Dr. Theodora Dragostinova will present her research proposal on the topic: "The Cold War from the Margins: Bulgarian Culture and the Global 1970" on 5 July 2018 (Thursday) at 16:30h.

Abstract:

In the 1970s, officials and intellectuals in communist Bulgaria launched an ambitious program of international cultural outreach. Paris, Vienna, London, Munich, New York City, and Tokyo all hosted, in the words of The Guardian, "glistering exhibitions" of ancient treasures and medieval icons that placed "the obscure Balkan country on the western world's cultural map." Bulgarian cultural ambassadors also reached out to regional centers and rural areas in Mexico, India, and Africa. In India alone, in 1980 there were 82 Bulgarian-Indian Friendship Societies with over 150,000 due-paying members. All in all, in 1977-1981 tiny Bulgaria staged over 38,000 international cultural events. This dynamic process of global cultural expansion did not remain unnoticed; the British, for example, nervously watched Bulgaria's "jungle offensive" in Nigeria, which included the building of the National Theater in Lagos in 1976. As western diplomats saw it, Bulgaria had the reputation of the "Soviet flag bearer," but "sometimes the Bulgarians surprised" the world. How that happened and what it meant is the subject of my book.

The Cold War from the Margins engages the cold war order of the 1970s through the experiences of a small state on the global cultural scene. Using cultural exchange as a lens, I detail Bulgarian policies at home and abroad to explore the importance of cultural diplomacy during a period of profound worldwide reorganization. By studying the unlikely encounters that emerged through culture, I show that the complex transformation of the cold war order in the 1970s was not only the result of superpower dynamics. As contacts between East and West increased and the developing countries gained prominence, new opportunities arose for small states to interact globally and influence world affairs in unexpected but productive ways. Culture provided one successful strategy for shaping the global order through active engagement with a range of actors in the First, Second, and Third Worlds. The far-reaching and extravagant state investment in international cultural outreach highlights Bulgaria's unique cold war trajectory. These cold war endeavors still resonate in the post-socialist world, reappearing with a new intensity in the contentious memory wars about the legacies of communism in Europe and beyond.

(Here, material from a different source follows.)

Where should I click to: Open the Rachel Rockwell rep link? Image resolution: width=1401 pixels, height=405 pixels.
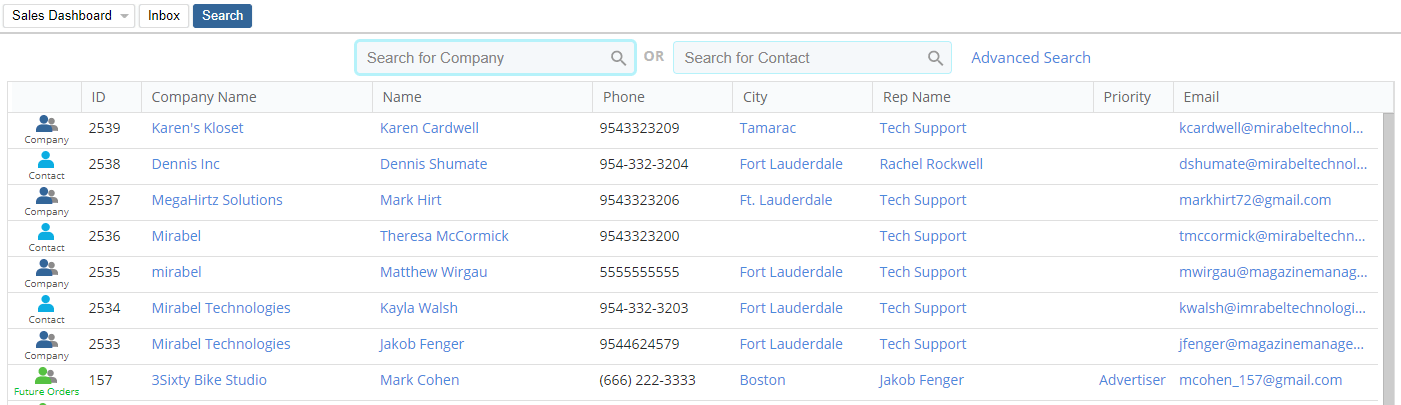(931, 164)
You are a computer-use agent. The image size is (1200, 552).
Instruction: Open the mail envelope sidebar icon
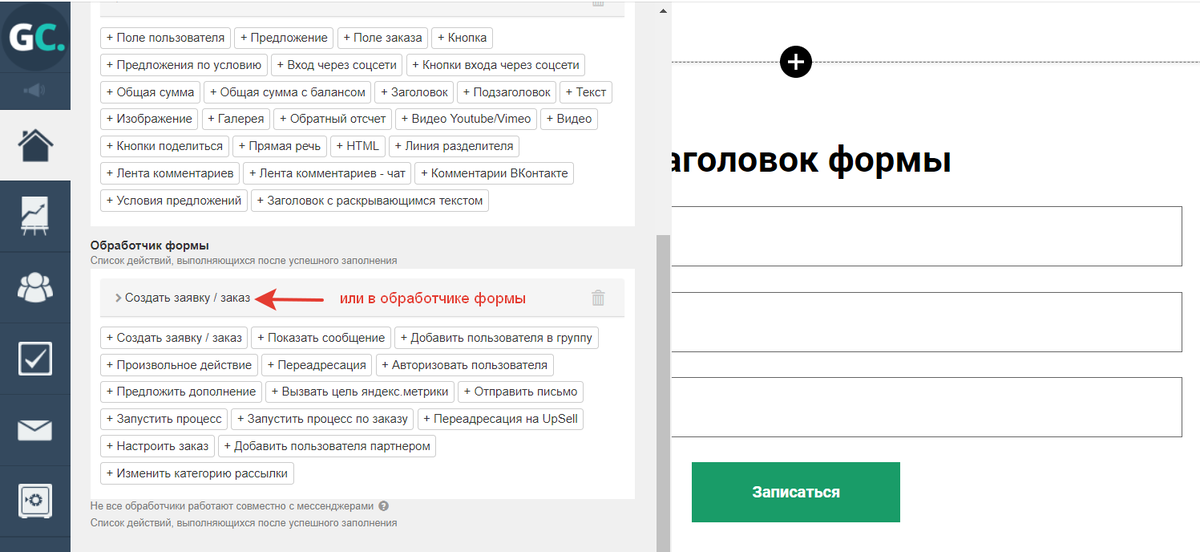35,430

The Cold War from the Margins contributes to the literature on many levels. First, I am a part of a new generation of scholars who insist that small states matter through their participation in a complex system of international alliances and global connections. Second, I join researchers who interpret the cold war as a global, multipolar confrontation and analyze the Second World as an important stakeholder in the Third World and the West. Third, I combine historical and anthropological methods to examine the past through its relevance today and interrogate current debates from a historical viewpoint. Finally, I integrate the insights of diplomatic and cultural history in a holistic, interdisciplinary interpretation of the global cold war order from the margins. I adopt the "pericentric" perspective of international history to emphasize the role of the global periphery in world affairs. Yet, as a cultural historian, I place discursive interpretations of power dynamics and cultural representations at the center of my analysis.